I giochi dei gladiatori che si tenevano al cospetto degli angioini  non fu comunque l’unica cosa violenta a sconvolgere il poeta in quegli anni cupi che affligevano la città . Egli nella sua Epistola inviata  al Cardinale Giovanni Colonna denunciò infatti  la pericolosità e la violenza di Napoli  scrivendo …….“ il girare di notte tempo qui non si fa con minor paura e pericolo che in mezzo ai folti boschi: conciossiachè le strade sien piene di nobili giovani armati tutti, le immoderatezze de’quali né la paterna educazione, né l’autorità de’ magistrati, né la maestà e l’impero dei re valsero mai a raffrenare”. e a sottolineare i pericolosi giochi aggiunge …… “come meravigliare che fra le ombre della notte e senza alcun testimonio taluno ardisca commetter delitti, se a pieno giorno, alla vista del popolo, al cospetto dei re, in questa città d’Italia con ferocia da disgradarne i barbari si esercita l’infame giuoco de’ gladiatori…”

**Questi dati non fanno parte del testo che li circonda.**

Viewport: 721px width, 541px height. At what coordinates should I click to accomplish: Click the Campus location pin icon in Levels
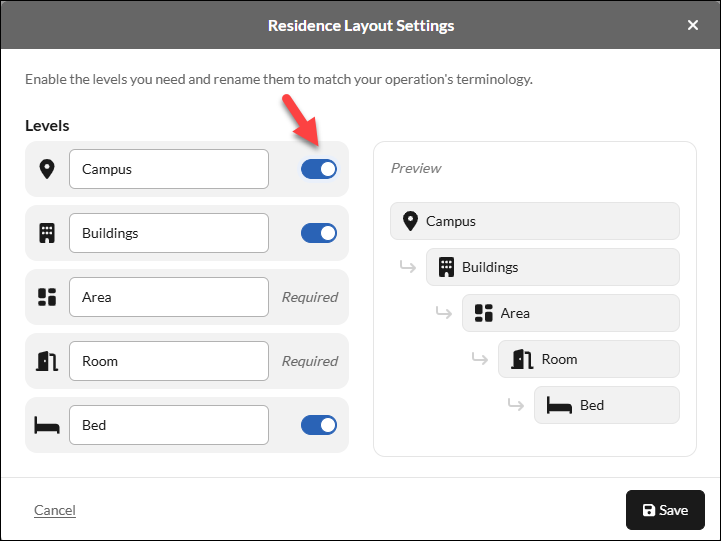[47, 169]
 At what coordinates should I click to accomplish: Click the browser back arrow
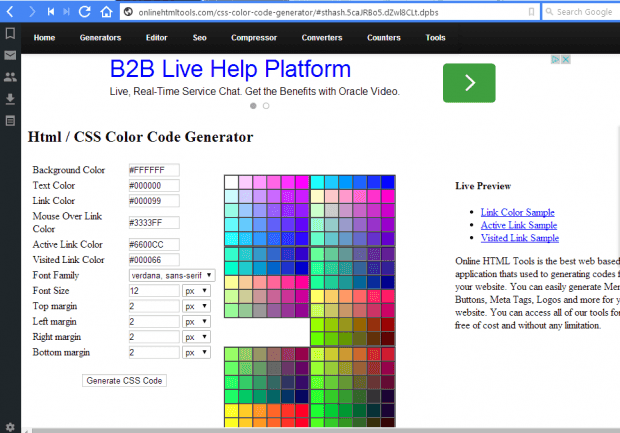pyautogui.click(x=10, y=12)
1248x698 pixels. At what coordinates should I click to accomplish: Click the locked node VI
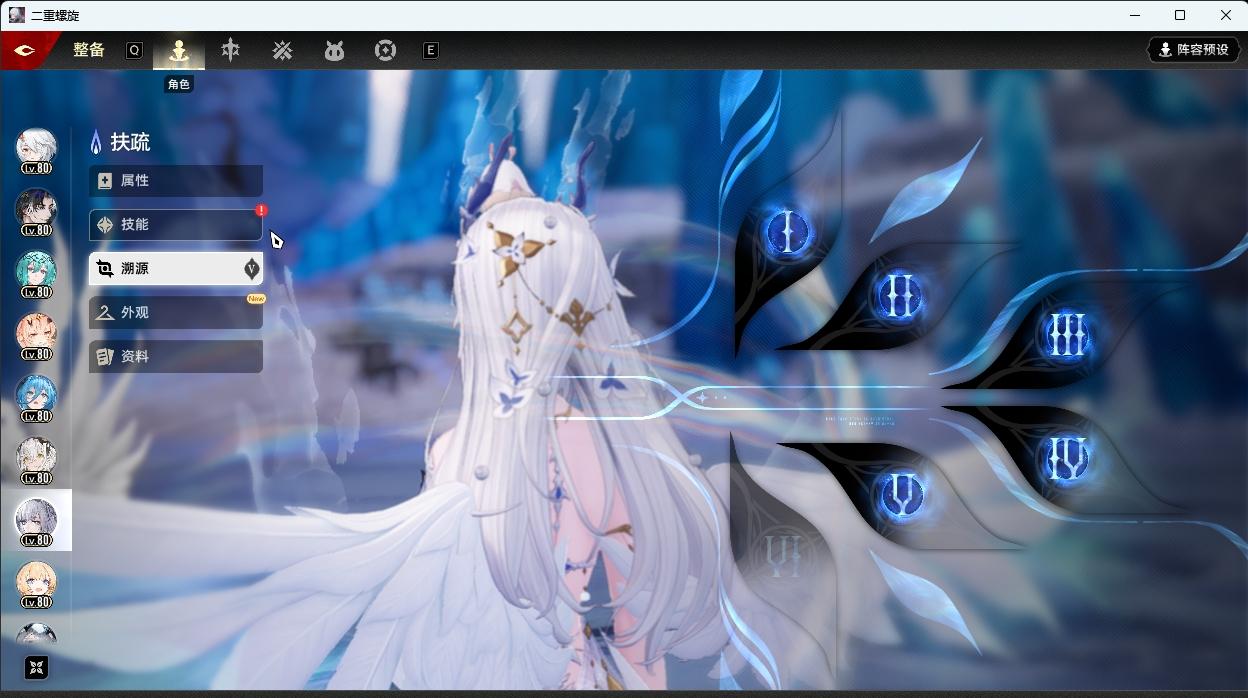point(783,556)
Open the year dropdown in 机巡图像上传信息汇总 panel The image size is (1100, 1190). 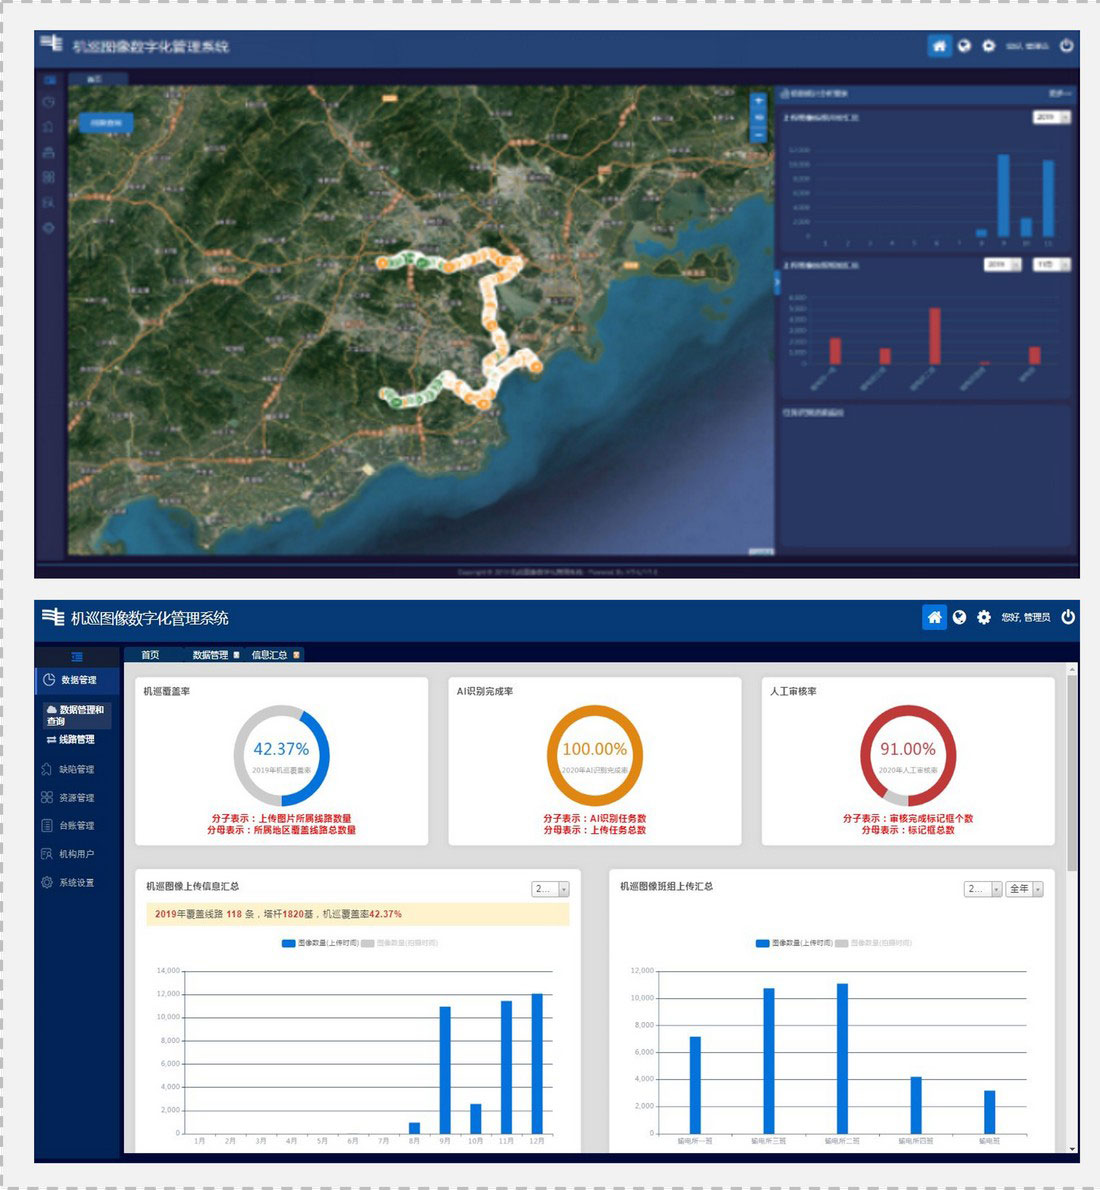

Per interrompere i feroci combattimenti dovette addirittura intervenire   con una bolla  Papa Giovanni XXII. Egli nel tentativo di fermare quell’orrendo spettacolo ,  aveva vietato con una bolla quei terribili  giochi, pena la scomunica per lottatori e spettatori, ma nonostante tutto i giochi erano continuati e così, per non far brutta figura ,  su proposta dell’Arcivescovo di Napoli, il successore  Papa Benedetto XII levò le scomuniche già nominate e sospese la proibizione dei giochi .Questi furono poi banditi con successo solo mezzo secolo più tardi col re Carlo di Durazzo.